Last week I argued that movies ain't what they used to be. My love affair with cinema began to cool around 1980 and within a few years we were just good friends. Come the nineties, we were officially estranged. When we bumped into one other, we'd be perfectly civil but we were just going through the motions. Once the magic goes, it's difficult to recapture.
Those who disagree with my thesis would probably argue that it says more about me than about the movies. They might even label me out-of-date and delusional, like the faded silent movie queen Norma Desmond in Sunset Boulevard.
"You used to be big," someone tells her. "I am big," she replies. "It's the pictures that got small."
In the spirit of getting my retaliation in first, I decided to put some meat on the bones of my argument. Where better to start than the heavyweight British film magazine Sight And Sound.
Every 10 years since 1952 Sight And Sound has asked critics around the world to nominate what they consider to be the 10 best films of all time. In 2002, as well as polling 145 critics, the magazine separately polled 108 directors whose tastes, predictably, proved to be more mainstream.
It needs to be said that everyone involved in this exercise takes cinema extremely seriously. Those who go to movies out of habit or treat them as an extension of TV, something to chill out in front of while guzzling popcorn, will find very little that rings a bell.
Having failed to make the cut in 1952, Orson Welles' Citizen Kane (1941) has topped every poll since. While the casual viewer might regard Kane as a powerful melodrama on a well-worn theme (man gains world, loses soul, true love etc in process), film buffs adore its array of technical innovations, notably deep focus photography.
By making the background as clear as the foreground, deep focus enabled a new way of storytelling. For instance, in the same shot an unfaithful wife and her lover can be exchanging suggestive whispers on the dance-floor while her husband watches from the far end of the ballroom, murderous intent written all over his face.
The most recent film in the critics' Top 10 is The Godfather, part two of which came out in 1974. Only one post-1980 film made their top 45 - 1982's Blade Runner.
The directors are marginally less inclined to fossick around in the mists of time - both The Godfather and Raging Bull (1980) make their Top 10 - and they also find room for two other relatively accessible movies: Lawrence Of Arabia and the end-of-the-world satire Dr Strangelove.

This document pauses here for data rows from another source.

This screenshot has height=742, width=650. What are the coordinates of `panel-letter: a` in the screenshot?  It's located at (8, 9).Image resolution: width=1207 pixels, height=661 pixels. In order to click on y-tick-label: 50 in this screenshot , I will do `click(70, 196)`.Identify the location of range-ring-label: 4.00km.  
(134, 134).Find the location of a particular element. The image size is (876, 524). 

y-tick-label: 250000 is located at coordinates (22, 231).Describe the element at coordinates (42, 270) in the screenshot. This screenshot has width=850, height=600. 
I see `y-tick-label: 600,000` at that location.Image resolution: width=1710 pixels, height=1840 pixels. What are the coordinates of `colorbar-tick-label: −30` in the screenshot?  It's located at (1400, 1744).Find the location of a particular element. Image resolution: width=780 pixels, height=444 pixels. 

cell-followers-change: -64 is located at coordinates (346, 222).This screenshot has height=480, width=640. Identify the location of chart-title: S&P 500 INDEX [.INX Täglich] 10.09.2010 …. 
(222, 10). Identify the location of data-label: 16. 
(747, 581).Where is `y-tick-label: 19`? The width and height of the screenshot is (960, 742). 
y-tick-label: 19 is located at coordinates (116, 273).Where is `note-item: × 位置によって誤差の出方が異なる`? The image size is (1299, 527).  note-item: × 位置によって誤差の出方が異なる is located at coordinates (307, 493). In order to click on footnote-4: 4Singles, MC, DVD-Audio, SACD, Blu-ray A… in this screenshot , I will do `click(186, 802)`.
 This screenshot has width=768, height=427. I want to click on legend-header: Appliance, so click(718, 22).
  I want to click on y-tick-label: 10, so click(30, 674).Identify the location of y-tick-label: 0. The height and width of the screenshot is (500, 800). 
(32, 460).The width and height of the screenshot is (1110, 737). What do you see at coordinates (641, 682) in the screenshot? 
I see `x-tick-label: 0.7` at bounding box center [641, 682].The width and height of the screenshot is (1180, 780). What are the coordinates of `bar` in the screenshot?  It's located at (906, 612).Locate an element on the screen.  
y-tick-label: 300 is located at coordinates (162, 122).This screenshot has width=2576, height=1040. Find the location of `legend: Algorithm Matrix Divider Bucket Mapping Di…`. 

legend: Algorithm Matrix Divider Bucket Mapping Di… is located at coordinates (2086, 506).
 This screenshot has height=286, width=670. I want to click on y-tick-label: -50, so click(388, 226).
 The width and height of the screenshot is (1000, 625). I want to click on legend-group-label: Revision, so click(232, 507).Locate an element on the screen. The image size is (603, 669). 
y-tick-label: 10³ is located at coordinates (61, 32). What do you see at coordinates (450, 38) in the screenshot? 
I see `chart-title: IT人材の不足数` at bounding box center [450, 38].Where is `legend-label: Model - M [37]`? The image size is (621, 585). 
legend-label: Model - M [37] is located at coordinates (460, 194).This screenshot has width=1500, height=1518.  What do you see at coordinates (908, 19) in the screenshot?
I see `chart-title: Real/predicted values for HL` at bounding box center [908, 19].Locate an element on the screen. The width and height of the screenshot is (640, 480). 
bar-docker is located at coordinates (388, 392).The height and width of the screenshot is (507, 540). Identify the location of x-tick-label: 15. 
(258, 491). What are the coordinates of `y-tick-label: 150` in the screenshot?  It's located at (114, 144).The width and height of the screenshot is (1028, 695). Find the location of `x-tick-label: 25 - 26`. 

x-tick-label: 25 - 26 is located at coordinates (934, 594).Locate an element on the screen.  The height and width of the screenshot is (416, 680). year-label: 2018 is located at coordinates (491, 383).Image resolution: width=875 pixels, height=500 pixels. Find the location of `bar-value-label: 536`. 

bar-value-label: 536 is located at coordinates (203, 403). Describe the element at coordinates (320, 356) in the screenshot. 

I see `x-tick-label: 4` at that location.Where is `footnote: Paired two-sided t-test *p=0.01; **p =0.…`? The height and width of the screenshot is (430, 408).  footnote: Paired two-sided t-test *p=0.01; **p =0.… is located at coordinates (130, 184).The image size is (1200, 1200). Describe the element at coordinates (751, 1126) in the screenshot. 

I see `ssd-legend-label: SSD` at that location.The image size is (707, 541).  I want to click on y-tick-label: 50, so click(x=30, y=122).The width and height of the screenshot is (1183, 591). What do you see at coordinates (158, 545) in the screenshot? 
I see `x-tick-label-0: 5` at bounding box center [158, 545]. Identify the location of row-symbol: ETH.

I could claim resounding vindication and leave it at that but that wouldn't be in the festive spirit or in keeping with this column's strenuous pretensions to being at the socio-cultural cutting edge. Besides, for all their merits, revolting Russian sailors (Battleship Potemkin, 1925) and post-war Italian neo-realism (Bicycle Thieves, 1948) don't really do the trick on those nights when we hanker for the aesthetic equivalent of red meat.
Therefore in case the golden summer we crave doesn't eventuate and in the hope that readers have access to an excellent video shop, here are my choice of the best 40 films of the last 40 years.
The Sixties: The Battle Of Algiers; Blow-Up; Bonnie And Clyde; Stolen Kisses; Bullitt; Z; Once Upon A Time In The West; The Conformist; Fellini's Satyricon; The Wild Bunch; MASH.
The Seventies: Claire's Knee; Investigation Of A Citizen Above Suspicion; Dirty Harry; A Clockwork Orange; The French Connection; The Godfather Parts 1 and 2; Just Before Night; Last Tango In Paris; Don't Look Now; Pat Garrett And Billy The Kid; The Conversation; Chinatown; The Man Who Would Be King; Nashville; Taxi Driver; Cross Of Iron; Apocalypse Now.
The Eighties: Raging Bull; Blade Runner; Betty Blue.
The Nineties: Miller's Crossing; Barton Fink; Unforgiven; Pulp Fiction; The Usual Suspects; Heat; The Big Lebowski.
So far this century: Mulholland Drive.
Not surprisingly, this list bolsters my case; indeed 25 of the 40 films came out between 1965 and 1975.
As is inevitable, there are glaring omissions, the most notable probably being 2001: A Space Odyssey which came in at number six on the critics' all-time list.
My take on 2001 is that it's a classic example of how once something has been deemed profound by a sector of the critical fraternity, many people will repeat the mantra rather than admit that they can't make head or tail of it. I could add that it does a good job of conveying the paralysing boredom of space travel.
Another notable omission is Jane Campion's lavishly praised The Piano. I'm sure I'm in the minority but it will be interesting to see which side posterity comes down on.
The nineties outperform the eighties largely because of the contribution of Joel and Ethan Coen who, with due acknowledgement to Quentin Tarantino, are the most talented and original film-makers of their generation. '
If you haven't seen a Coen Brothers movie, I urge you to do so.
Perhaps, though, you should make their acquaintance via something other than The Big Lebowski.